Keywords: TRUTH truth
Message-ID: <1992Feb24.231447.1827@a.cs.okstate.edu>
Date: 24 Feb 92 23:14:47 GMT
References: <1992Feb20.231024.5959@norton.com> <1992Feb21.092037.6074@a.cs.okstate.edu> <1992Feb23.223736.16566@ida.liu.se>
Organization: Oklahoma State University, Computer Science, Stillwater
Lines: 61

In article <1992Feb23.223736.16566@ida.liu.se> c89ponga@odalix.ida.liu.se (Pontus Gagge) writes:
>onstott@a.cs.okstate.edu (ONSTOTT CHARLES OR) writes:
>
>[Omitted: Mr. Onstott's lengthy and somewhat incoherent irrationalist credo 
> defending religion and Milan Kundera(!), denouncing soullessness of science]
>
>You are of course entitled to your opinions; however, this group is rather
>more inclined toward rational discussion (with the occasional vehement
>insult). I prefer rationalism (the critical variety) as it attempts to
>resolve questions by discussion and criticism; religion and other 
>irrationalist pastimes have no other ultimate recourse than violence,
>as history shows. Have you read Popper?
>
 Yes, in fact, I have read a lot of Popper.  I find Kuhn to be much more
accurate and I have always thought that Phillips gave a good critique of Popper
in _Philosophy, Science and Social Inquiry_.  However, I am not interested in
discussing with you the nature of "disconfirmation" or "scientific paradigms"

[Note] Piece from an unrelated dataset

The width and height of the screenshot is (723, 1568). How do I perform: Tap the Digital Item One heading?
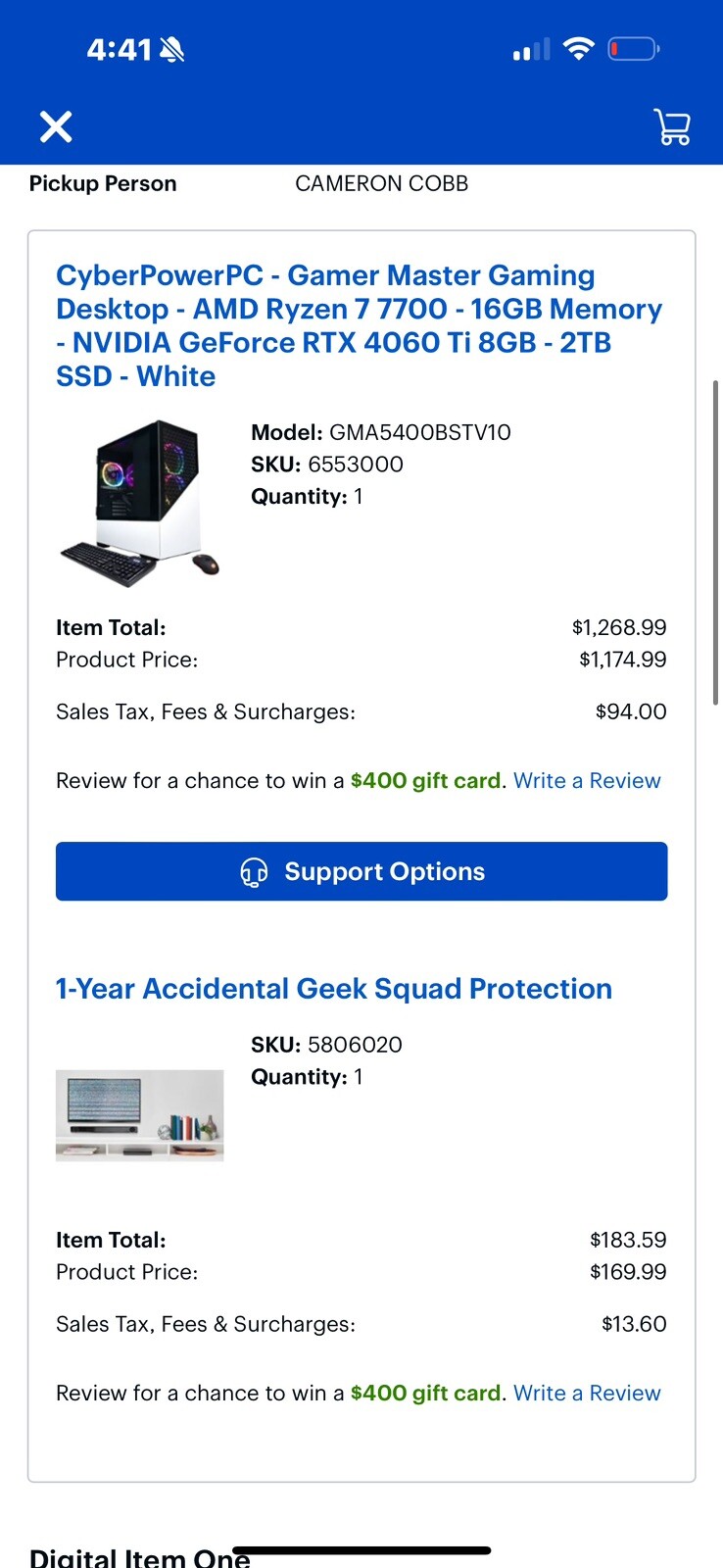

but would rather talk to you about Popper's three worlds.

 Popper(as I am sure you are aware--but there are others reading this),
maintainted that there were three worlds:  1.) The world of things(material
world), 2.) the world of minds and their contents, 3.) the world of knowledge
and theories.  Instead of being a dualist, of which there actually appears
to be heavy undertones, he was a triist(wow!).  
 AI research is primarily interested in determining the nature of Popper's
World Two(henceforth, w1-world one, w2-world two, w3-world three, etc).  The 
problem, of course, of determining w2 is that all that scientists can really
do is relate w1 to w3 by using w2.  In this way, whenever outputs
forced from w1 emerge they can only be matched to w3 but in no way 
give us insight into the nature of w2.  To argue that it is possible,
under a Popperian view, would be to confuse, or conflate, w2 and w3, that
is to confuse conginitive structures with the disciplinary world.

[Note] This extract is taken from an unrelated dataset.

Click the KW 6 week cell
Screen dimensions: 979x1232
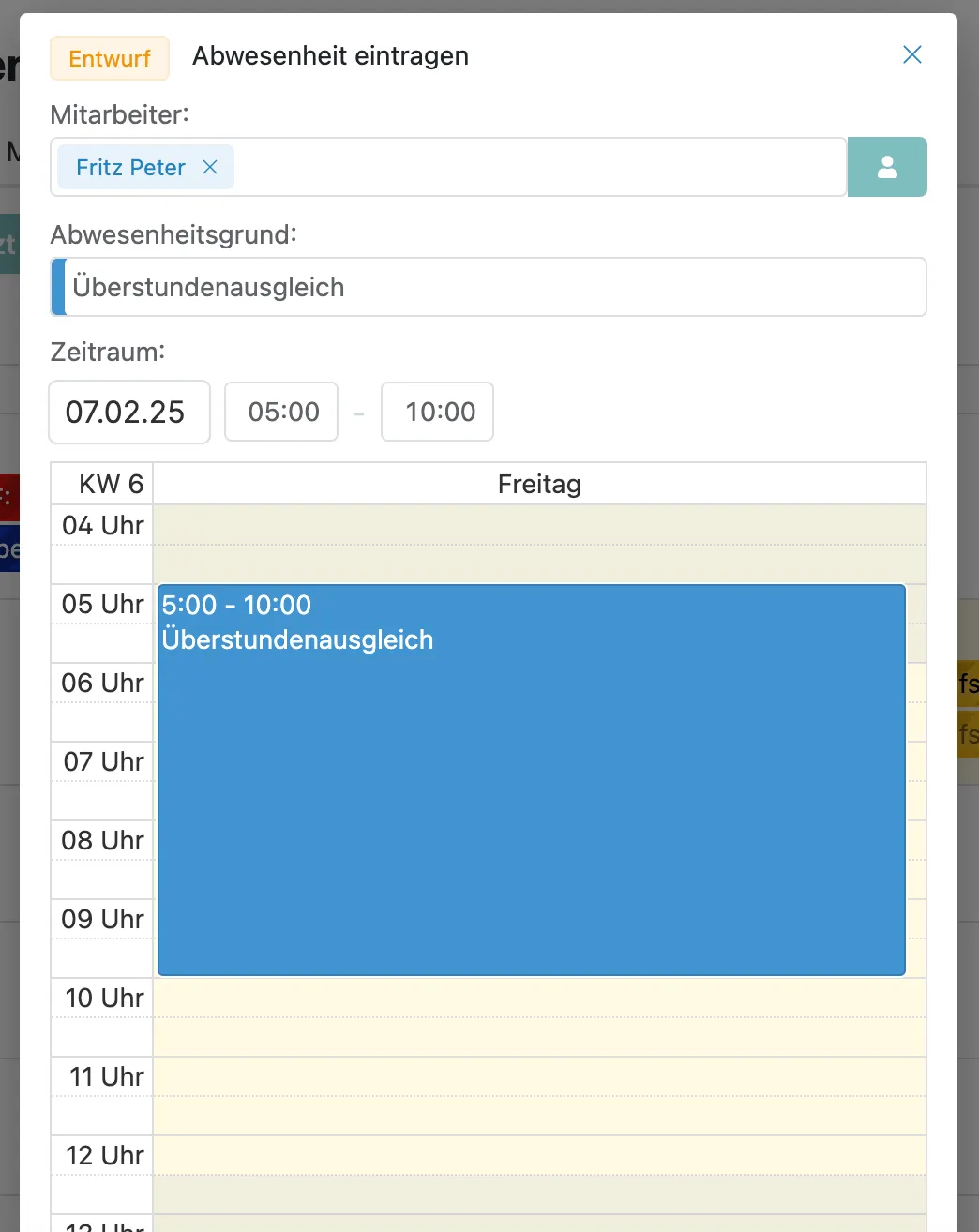(x=102, y=484)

This sort of reasoning can be arrived at from Phillips _Philosophy,
Science and Social Inquiry_ in a chapter titled "On describing a 
student's cognitive structure."  
  However, to say that all a scientist can do is relate w3 and w1 is
not altogether sound either.  So what I propose is that what the
scientist is, in effect, doing is creating another w2 by virtue of
w1 and w3 comparisons.  Whether or not that w2 is the same w2 as that
of a human can never be determined.  In this way, then, AI research,
at least from a Popperian view, is uninteresting.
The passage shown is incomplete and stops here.